Also when you lose datanodes you will need to rebalance the data which SeaweedFS apparently does not need to do.


In SeaweedFS, rebalancing data is via admin commands. The data nodes only act as just as storage devices.


>Whenever you introduce a new solution into a problem space that already has plenty of options, you are obligated to state why your (new) solution is needed in the first place, IMO.

Agreed ! I'm just very glad, they didn't use the word "lightweight", it's a pet irritation of mine, when ppl "advertise" their software as "lightweight" !

The "first few" versions are always "lightweight" once they included all the bug fixes and corner cases of the other solutions over the next few releases, they seldom stay "lightweight" :/


Agree!

Yet I do try very hard to keep each layer separate from each other. So each layer can be "lightweight". :)


Nooooo ! :D


This looks almost exactly like the kind of data store I need for an application. I have previously considered using minio (too inflexible wrt to adding more shards / replicas), a homebrew system based on something like ScyllaDB (needs code on top to act like a blob store) or S3/B2 (too slow and/or expensive wrt to transfer costs). Is anyone using this in production and can share a story of how stable and hard to run it is?


Like you we also started with minio, but as it was not fully S3 compatible (list folders and few more related S3 API) and do not have FUSE or NFS support either. So we started moving our infrastructure to seaweedfs. We have not completed the move yet, once done might share some benchmarks. Some of the benchmarks you can also see on their GitHub project.


Scylla wouldn't even be good for blob store if you're dealing with megabytes. If you're dealing with kB range Cassandra is stabler and pretty much what you want. For big (MB+) Seaweed is up there for the best option.

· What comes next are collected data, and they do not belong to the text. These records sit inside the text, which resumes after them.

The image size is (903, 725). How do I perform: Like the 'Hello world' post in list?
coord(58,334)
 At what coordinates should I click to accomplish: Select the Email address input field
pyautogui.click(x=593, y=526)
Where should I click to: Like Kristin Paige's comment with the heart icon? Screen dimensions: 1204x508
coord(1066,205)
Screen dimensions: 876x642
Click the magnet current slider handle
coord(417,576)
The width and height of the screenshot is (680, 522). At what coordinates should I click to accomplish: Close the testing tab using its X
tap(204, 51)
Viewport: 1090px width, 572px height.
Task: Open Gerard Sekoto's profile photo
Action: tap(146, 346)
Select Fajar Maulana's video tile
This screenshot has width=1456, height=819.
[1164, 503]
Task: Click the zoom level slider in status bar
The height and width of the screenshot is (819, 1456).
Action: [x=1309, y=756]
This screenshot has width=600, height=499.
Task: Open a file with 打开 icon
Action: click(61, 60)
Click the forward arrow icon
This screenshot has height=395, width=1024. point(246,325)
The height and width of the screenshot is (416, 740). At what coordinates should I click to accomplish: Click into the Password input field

Yes, this is another reason that kept me from doing it. I have on class of files (images) that go from 1kB to ~ 1MB in size, but never above. But then I have another set of files that go from 1B to several MB in the worst case (with a normal distribution around 13kB). Ideally I'd like to have one store that can handle all of these so I don't have to worry about worst-case performance too much.


Have you looked at Ceph?


Fun fact: Ceph is being rebuilt with the core engine of Scylla, Seastar, at its heart:

https://docs.ceph.com/en/latest/dev/seastore/


The architecture reminds me of 'mogilefs', which has a similar mechanism of filename to file storage.

https://github.com/mogilefs/mogilefs-docs/blob/master/HighLe...

It's an old system from the folks @ Danga, but the mailing list still sees random activity now and then...


I really wish this project, or other object storage systems modelled after haystack, would get more traction. I think it is reasonable to expect that your object storage system should support both small objects (< 10k) and large objects (> 1MB) transparently, but in my experience none of the heavily used open-source object stores (ceph, swift) can actually support small objects adequately.


Thanks!

There are many problems with large number of small files. It's more efficient to batch them together.


Yep. Not even minio, or aistore(nvidia), ceph etc

Only ambry(linkedin) AFAIK, but has no erasure coding.


I wish all these file systems told me clearly if and how they guarantee file integrity over time.


Some differentiators that aren't immediately obvious in the comparison:

> SeaweedFS Filer metadata store can be any well-known and proven data stores, e.g., Cassandra, Mongodb, Redis, Elastic Search, MySql, Postgres, MemSql, TiDB, CockroachDB, Etcd etc, and is easy to customized.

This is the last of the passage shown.